Median-of-three: Selects the median of first, middle, and last elements. Balances simplicity with improved pivot quality.

True median: Guarantees balanced partitions but requires extra computation to find, potentially negating the benefits.

Practical applications

Quicksort excels in situations where memory is limited, since it uses minimal additional space through its in-place partitioning strategy. On iOS devices where memory management matters, this in-place sorting is particularly valuable. When a fitness app sorts thousands of workouts by duration, Quicksort modifies the array directly rather than creating copies, conserving precious memory.

The algorithm typically runs faster than other O(n log n) algorithms in practice when average-case performance matters more than worst-case guarantees. Workout data, step counts, and calorie burns are essentially random—they have no particular pattern. This randomness produces the balanced partitions that allow Quicksort to achieve its optimal performance.

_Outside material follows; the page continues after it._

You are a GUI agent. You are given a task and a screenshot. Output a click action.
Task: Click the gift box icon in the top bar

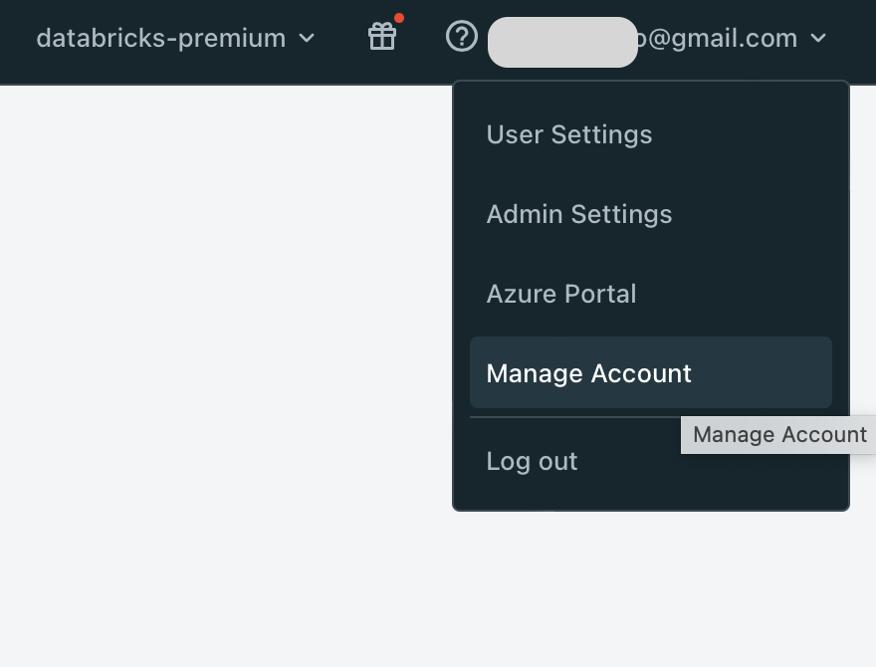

Many programming languages use Quicksort or hybrid algorithms based on it. Swift’s standard library uses Introsort, which begins with Quicksort and switches to heapsort if recursion depth exceeds a threshold. This approach guarantees O(n log n) worst-case performance while maintaining Quicksort’s excellent average-case speed. When you call .sorted() on an array in Swift, you’re likely using a Quicksort-based algorithm. The algorithm’s widespread adoption in production systems—from the Health app to Strava to AllTrails—demonstrates its practical value despite the theoretical possibility of worst-case behavior.

Divide and conquer in action

Quicksort exemplifies the divide and conquer strategy by breaking the sorting problem into smaller subproblems. The partitioning phase divides the array around a pivot, creating two segments where all elements in the left segment are smaller than the pivot, and all elements in the right segment are larger. Each segment then becomes its own sorting problem, solved recursively using the same strategy.

Unlike some divide and conquer algorithms that require significant work to combine solutions, Quicksort’s combination phase is trivial. Once both segments are sorted, the entire array is sorted with no additional work needed. This efficient combination is possible because the partitioning phase does the heavy lifting of positioning elements relative to the pivot.

The divide and conquer approach appears throughout computer science, from binary search to the graph algorithms we’ll explore later in this book. Understanding how Quicksort applies this strategy provides a foundation for recognizing the pattern in other contexts. The key insight is that many complex problems become tractable when broken into smaller instances of the same problem.

We’ll explore recursion more deeply in Chapter 6, where we’ll see how functions that call themselves enable elegant solutions to complex problems. Quicksort serves as an excellent introduction to recursive thinking, demonstrating how a few lines of code can express a powerful algorithm through self-reference.

When to use Quicksort

Quicksort achieves O(n log n) average time complexity with excellent practical performance:

Characteristic Value
Average case O(n log n)
Worst case O(n²)
Space complexity O(log n)
In-place Yes
Stable No

Quicksort is ideal when:

  • Memory is limited (in-place sorting)
  • Average-case performance is sufficient
  • Stability (preserving order of equal elements) is not required
  • Working with random or unpredictable data
  • General-purpose sorting for large datasets

Swift’s standard library uses Introsort, which starts with Quicksort and switches to heapsort if recursion depth becomes excessive. This hybrid approach combines Quicksort’s speed with guaranteed O(n log n) worst-case performance.

Building algorithmic intuition

Quicksort demonstrates the power of divide-and-conquer thinking—breaking problems into smaller subproblems appears throughout computer science, from binary search (Chapter 3) to graph algorithms. The in-place partitioning strategy shows how algorithms can optimize both space and time complexity simultaneously. Understanding quicksort provides context for recursion (Chapter 6) and performance trade-offs, illustrating why real-world algorithms often balance average-case performance against worst-case guarantees.